I went to the front door and knocked on it. He opened it, and his eyes grew wide, especially when he noticed Wallace behind me. It was always hilarious to watch a grown man tip his head all the way back, just to try to see his face. He swallowed harshly.

“Yes?”

“Sorry, sir, I know it’s late, but I’m desperate for more of that herb I bought from you. It’s for the governor.”

When Astria heard my voice, she tip-toed across the room toward the back door.

The man blubbered, trying to get his thoughts reorganized. “If it’s for the governor, it’s no problem at all.”

“Good.”

The door creaked when she tried to open it, and I snarled to hide the sound. The man leaped out of his skin. I hit my fist against my chest. “Sorry about that.”

“Elizabeth,” he yelled without turning back. His wife came out of the kitchen. I looked over the scar on her face more thoroughly than when I was in the shop. Astria was stripping me of my ability to compartmentalize, and I was seeing things I willfully ignored.
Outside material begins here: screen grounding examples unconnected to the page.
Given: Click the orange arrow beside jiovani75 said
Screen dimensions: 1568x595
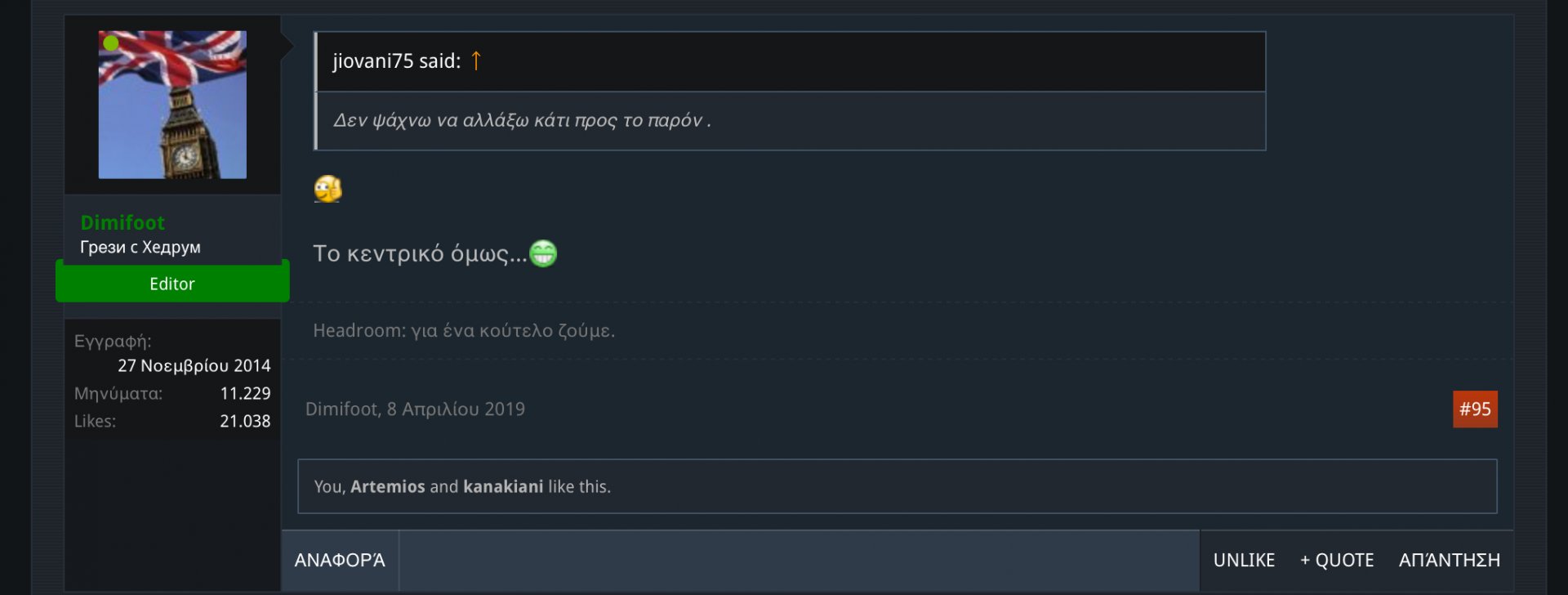Looking at the screenshot, I should click(x=476, y=60).
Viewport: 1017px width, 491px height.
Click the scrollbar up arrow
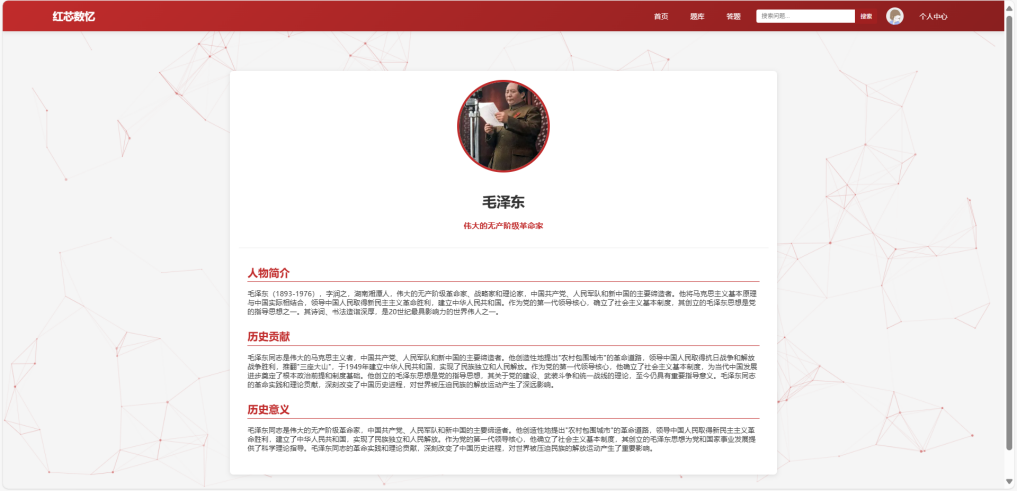coord(1010,5)
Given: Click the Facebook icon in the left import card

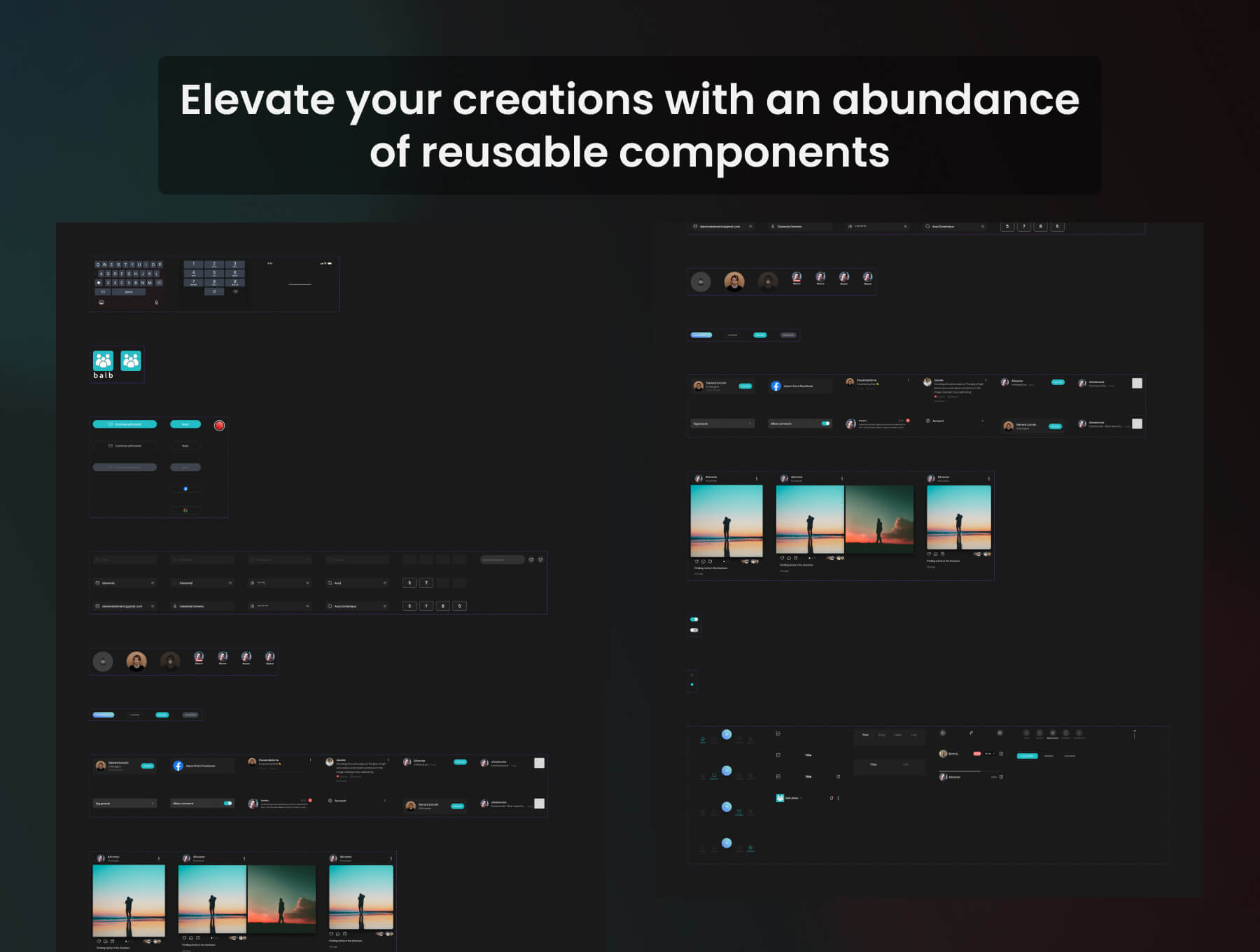Looking at the screenshot, I should point(178,766).
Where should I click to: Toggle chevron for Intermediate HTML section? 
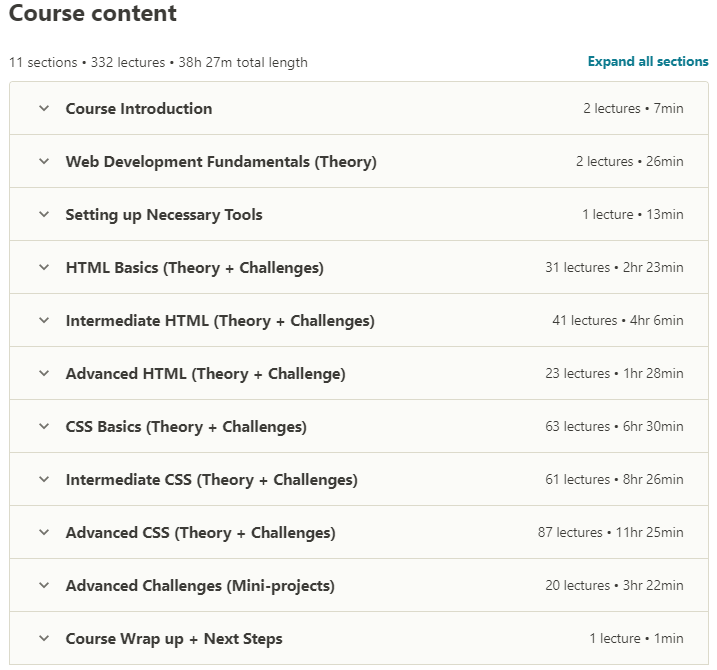[x=44, y=321]
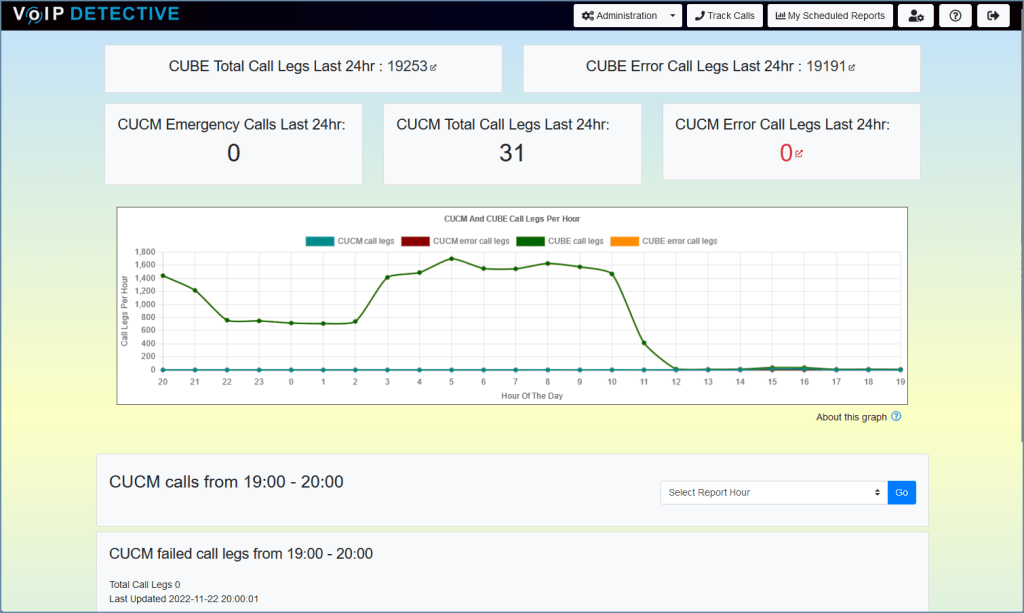Click the user management person-with-gear icon
Viewport: 1024px width, 613px height.
(916, 15)
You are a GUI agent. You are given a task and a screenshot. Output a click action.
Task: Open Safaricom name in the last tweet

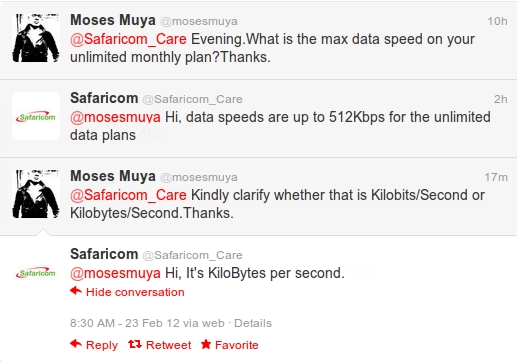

They branded Astria, but this woman was cut over and over again. Deep repetitive gouges like whoever did it never wanted her to have a face again. The other side of her face gave me a guess of what she looked like before.

I eyed the cane the man used. This was who Astria mutilated. I was willing to bet a thousand bucks he was the one who did that to the kind woman. A woman willing to hide and care for a kid that wasn’t hers for her friend.

Her bright blue eyes were human. She was a person. One that didn’t deserve that.

Before I left, I should murder every man here. But I needed orders to do something like that. Otherwise, there would be more than a spanking waiting for me back home.

Fuck. Fuck. Stuff the morals and ethics in the back of your head. Like you always tell the pups, Morales.

“He needs more of that stuff. I don’t know where you found it, but find more.”

She rolled her eyes behind his back before she remembered me there and blushed. “I’ll get it.”

He didn’t hear the rest that she grumbled under her breath. “From the garden, where I grew it.”

She opened the back door, and they all slipped out.

“He’ll pay extra for the inconvenience.” The names on my list of people to kill if an opportunity presented itself grew again.